Let’s look at a few facts put forth by the Young Entrepreneur Council from their list of 43 (available here):


1 out of 2 college grads – about 1.5 million, or about 53.6 percent, of bachelor’s degree holders age 25 or younger – were unemployed or underemployed in 2011.


For high school grads (age 17-20), the unemployment rate was 31.1 percent from April 2011-March 2012; underemployment was 54 percent.


For young college grads (age 21-24), unemployment was 9.4 percent last year, while underemployment was 19.1 percent.


According to some researchers, up to 95 percent of job positions lost occurred in low-tech, middle-income jobs like bank tellers. Gains in jobs are going to workers at the top or the bottom, not in the middle.


More college graduates are getting low-level jobs, period. U.S. bachelor’s degree holders are more likely to wait tables, tend bar or become food-service helpers than to be employed as engineers, physicists, chemists or mathematicians combined100,000 versus 90,000.


According to new U.S. government projections, only three of the 30 occupations with the largest projected number of job openings in the next eight years will require a bachelor’s degree or higher. Most job openings by 2020 will be in low-wage professions like retail sales, fast food and truck driving.




While there may not be a bubble in education, there is definitely a growing debt bubble in student loans. More than 1/3 of young Americans of college age went back to school because of the economy, and in doing so have contributed to the $1 trillion in student loans. People are clearly going back to school and taking out loans as a way to make ends meet.




The average college graduate has $25,000 in debt. Default rates are up 31% in the last two years. Student loans are relatively easy to get. They are like the old NINJA subprime mortgage loans available toward the end of the housing bubble: “No income, no job, no assets.” And they are just as likely to end up in default.




But Congress recently passed new bankruptcy laws, and unlike housing loans, student loans cannot be discharged in a bankruptcy. The law of compound interest means that borrowers, mostly young, will be paying back this debt for many, many years.



We have told our children that education is their ticket to a better life. And the data still shows that there is a clear advantage to having a college degree. But our recent experience suggests that not all college degrees are created equal.




Tom Friedman, writing in this weekend’s New York Times, highlights the problem of education and jobs.
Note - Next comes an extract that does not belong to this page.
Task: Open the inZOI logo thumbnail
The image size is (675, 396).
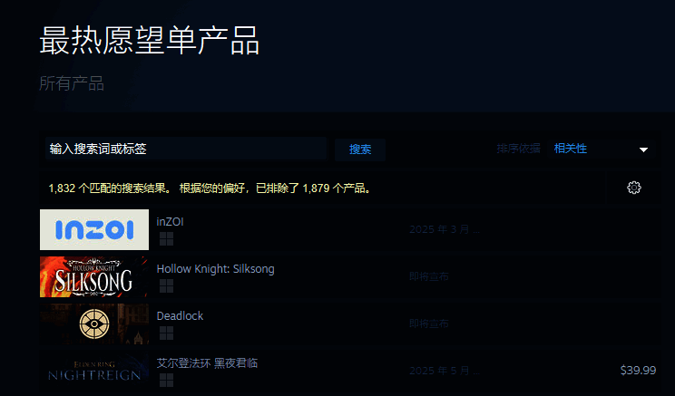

He quotes Traci Tapani, who with her sister runs a sheet metal company in Wyoming with 55 employees.




“About 2009,” she explained, “when the economy was collapsing and there was a lot of unemployment, we were working with a company that got a contract to armor Humvees,” so her 55-person company “had to hire a lot of people. I was in the market looking for 10 welders. I had lots and lots of applicants, but they did not have enough skill to meet the standard for armoring Humvees. Many years ago, people learned to weld in a high school shop class or in a family business or farm, and they came up through the ranks and capped out at a certain skill level. They did not know the science behind welding,” so could not meet the new standards of the U.S. military and aerospace industry.



“They could make beautiful welds,” she said, “but they did not understand metallurgy, modern cleaning and brushing techniques” and how different metals and gases, pressures and temperatures had to be combined. Moreover, in small manufacturing businesses like hers, explained Tapani, “unlike a Chinese firm that does high-volume, low-tech jobs, we do a lot of low-volume, high-tech jobs, and each one has its own design drawings. So a welder has to be able to read and understand five different design drawings in a single day.”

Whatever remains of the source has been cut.